技術(shù)特征：

1.Ca²⁺在促進(jìn)CELI酶活性中的應(yīng)用；

或Ca²⁺在制備CELI酶酶切緩沖液或CELI酶酶切緩沖體系中的應(yīng)用。

2.含有Ca²⁺的CELI酶酶切緩沖液，其特征在于：所述Ca²⁺在所述CELI酶酶切緩沖液中的濃度為0.5-50mM。

3.一種酶切反應(yīng)體系，包括權(quán)利要求2所述的含有Ca²⁺的CELI酶酶切緩沖液和CELI酶。

4.一種CELI酶試劑盒，為如下(1)或(2)：

(1)權(quán)利要求2所述的酶切緩沖液；

(2)權(quán)利要求2所述的酶切緩沖液和CELI酶。

5.權(quán)利要求2所述的酶切緩沖液或權(quán)利要求3所述的酶切反應(yīng)體系或權(quán)利要求4所述的試劑盒在促進(jìn)CELI酶切割含有錯(cuò)配位點(diǎn)DNA中的應(yīng)用。

6.權(quán)利要求2所述的酶切緩沖液或權(quán)利要求3所述的酶切反應(yīng)體系或權(quán)利要求4所述的試劑盒在檢測(cè)待測(cè)DNA分子是否含有錯(cuò)配位點(diǎn)中的應(yīng)用。

7.一種用CELI酶酶切含有錯(cuò)配位點(diǎn)DNA的方法，包括如下步驟：將含有錯(cuò)配位點(diǎn)DNA和野生型DNA在權(quán)利要求3所述的酶切反應(yīng)體系中進(jìn)行酶切反應(yīng)，實(shí)現(xiàn)酶切；

所述含有錯(cuò)配位點(diǎn)DNA和野生型DNA的質(zhì)量比為1：(1-24)。

8.根據(jù)權(quán)利要求7所述的方法，其特征在于：所述含有錯(cuò)配位點(diǎn)DNA和野生型DNA的質(zhì)量比為1:(12-24)。

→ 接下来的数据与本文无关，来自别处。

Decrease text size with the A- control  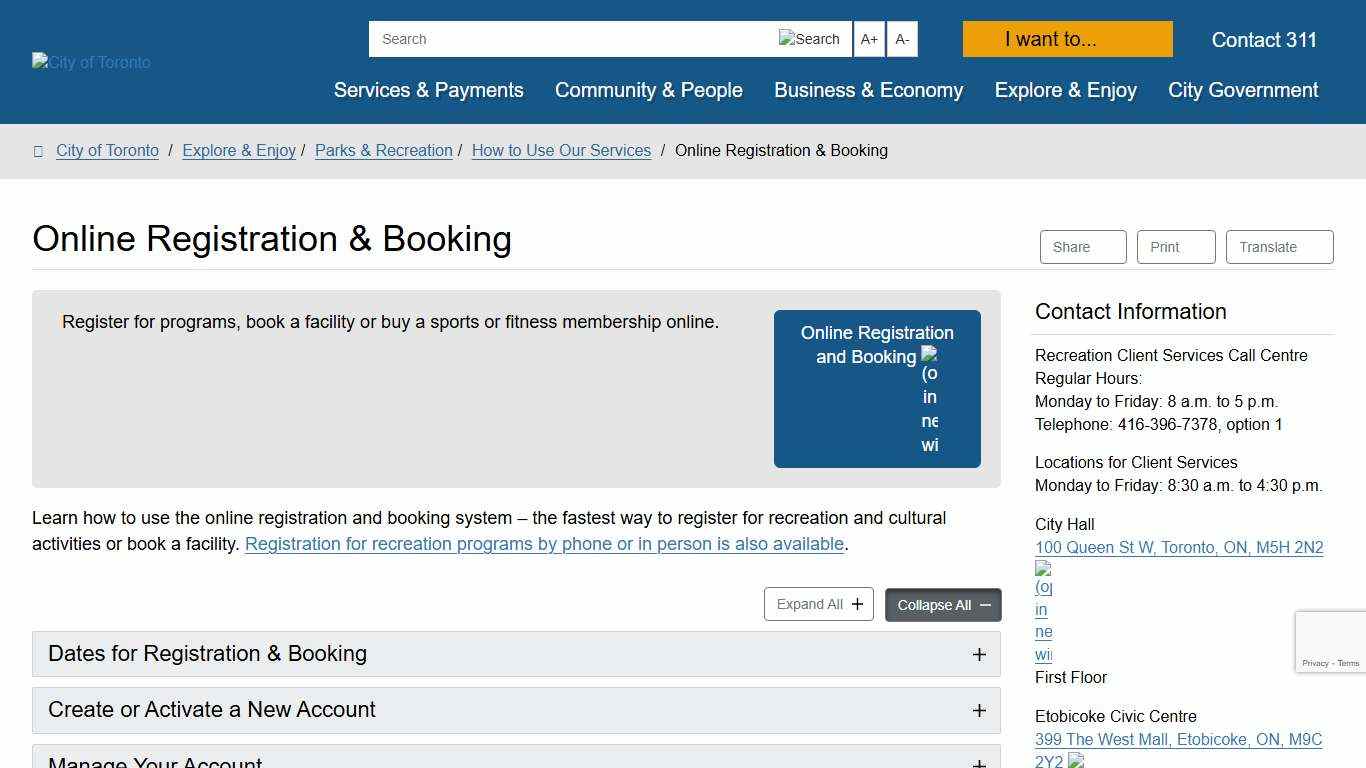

9.根據(jù)權(quán)利要求5或6所述的應(yīng)用或權(quán)利要求7或8所述的方法，其特征在于：所述錯(cuò)配位點(diǎn)的錯(cuò)配形式為AA、AG、AC、GG、GT、CC、CT和/或TT。

10.權(quán)利要求2所述的酶切緩沖液或權(quán)利要求3所述的酶切反應(yīng)體系或權(quán)利要求4所述的試劑盒或權(quán)利要求7-9中任一所述的方法在低豐度突變體檢測(cè)中的應(yīng)用。